Define a schema for video analysis

In Content Understanding Studio, select Create project on the home page (or use the navigation to return to the home page first).
Select Extract content and fields with a custom schema, then create a project with the following settings:
- Project name: Conference call video analysis
- Description: Extract data from a video conference recording
Wait for the project to be created.
Upload the meeting-1.mp4 file from the folder where you extracted content files. Then select the Video analysis template and select Create.
In the Content pane on the right, select Get transcription preview to see a transcription of the recorded meeting.

The Video analysis template extracts data for each segment. It doesn’t include any predefined fields. You must define fields to describe the information you want to extract.

Use + Add new field button to add the following fields, selecting Save (✓) for each new field:

Field name	Field description	Value type	Method
`Summary`	`Summary of the discussion`	String	Generate
`Participants`	`Count of meeting participants`	Integer	Generate
`ParticipantNames`	`Names of meeting participants`	List of Strings	Generate
`SharedSlides`	`Descriptions of any PowerPoint slides presented`	List of Strings	Generate
`AssignedActions`	`Tasks assigned to participants`	List of Objects	Generate

When you enter the AssignedActions field, in the table of subfields, create the following subfields:

Field name	Field description	Value type	Method
`Task`	`Description of the task`	String	Generate
`AssignedTo`	`Who the task is assigned to`	String	Generate

Select Back to return to the top level of your schema, and verify that it looks like this. Then select Save.
Select Run analysis and wait for analysis to complete.

Video analysis can take some time. While you’re waiting, you can view the video below:

Note: This video was generated using AI.
When analysis is complete, review the results.
In the Fields pane, view the extracted data.

Build and test an analyzer

Now that you have defined a schema to extract fields from conference call recordings, you can build an analyzer to use with similar videos.
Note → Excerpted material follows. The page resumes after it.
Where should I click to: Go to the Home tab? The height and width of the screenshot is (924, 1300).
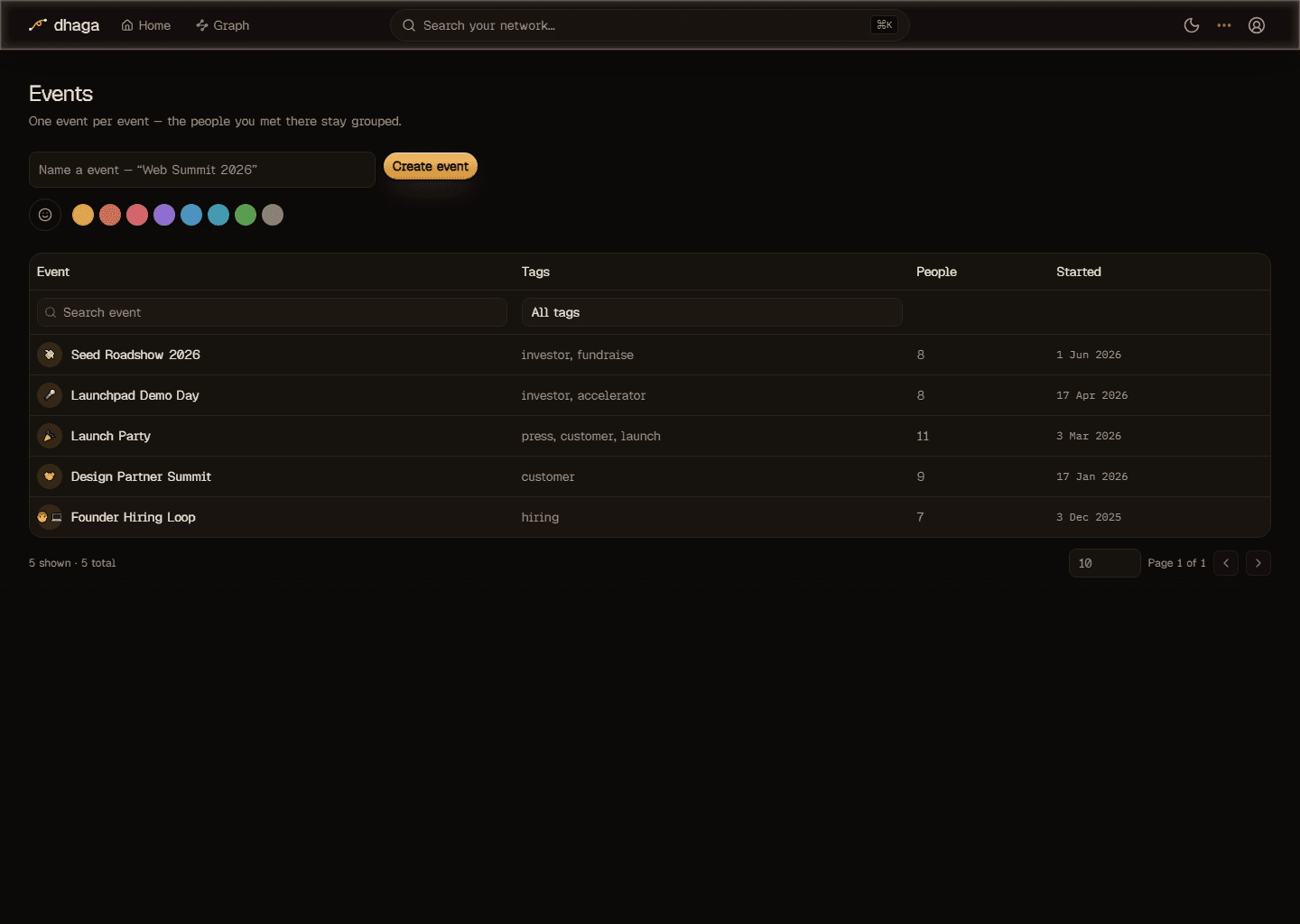tap(146, 25)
Select the Build analyzer button at the top, and build a new analyzer with the following properties (typed exactly as shown here):
- Name: meetinganalyzer
- Description: Meeting video analyzer
Wait for the new analyzer to be ready (use the Refresh button to check).
When the analyzer has been built, select Jump to analyzer list, then select the meetinganalyzer link. The fields defined in the analyzer’s schema will be displayed.
In the meetinganalyzer page, select the Test tab.
Use the + Upload test files button to upload meeting-2.mp4 from the folder where you extracted the content files, and run the analysis to extract field data from the video file.

Video analysis can take some time. While you’re waiting, you can view the video below:

Note: This video was generated using AI.
Review the Fields pane, and view the fields that the analyzer extracted for each shot in the conference call video.
Review the Results pane to see the JSON response that the analyzer would return to a client application.
Close the meetinganalyzer page.

Clean up

If you’ve finished working with the Content Understanding service, you should delete the resources you have created in this exercise to avoid incurring unnecessary Azure costs.

In the Azure portal, delete the resource group you created for this exercise.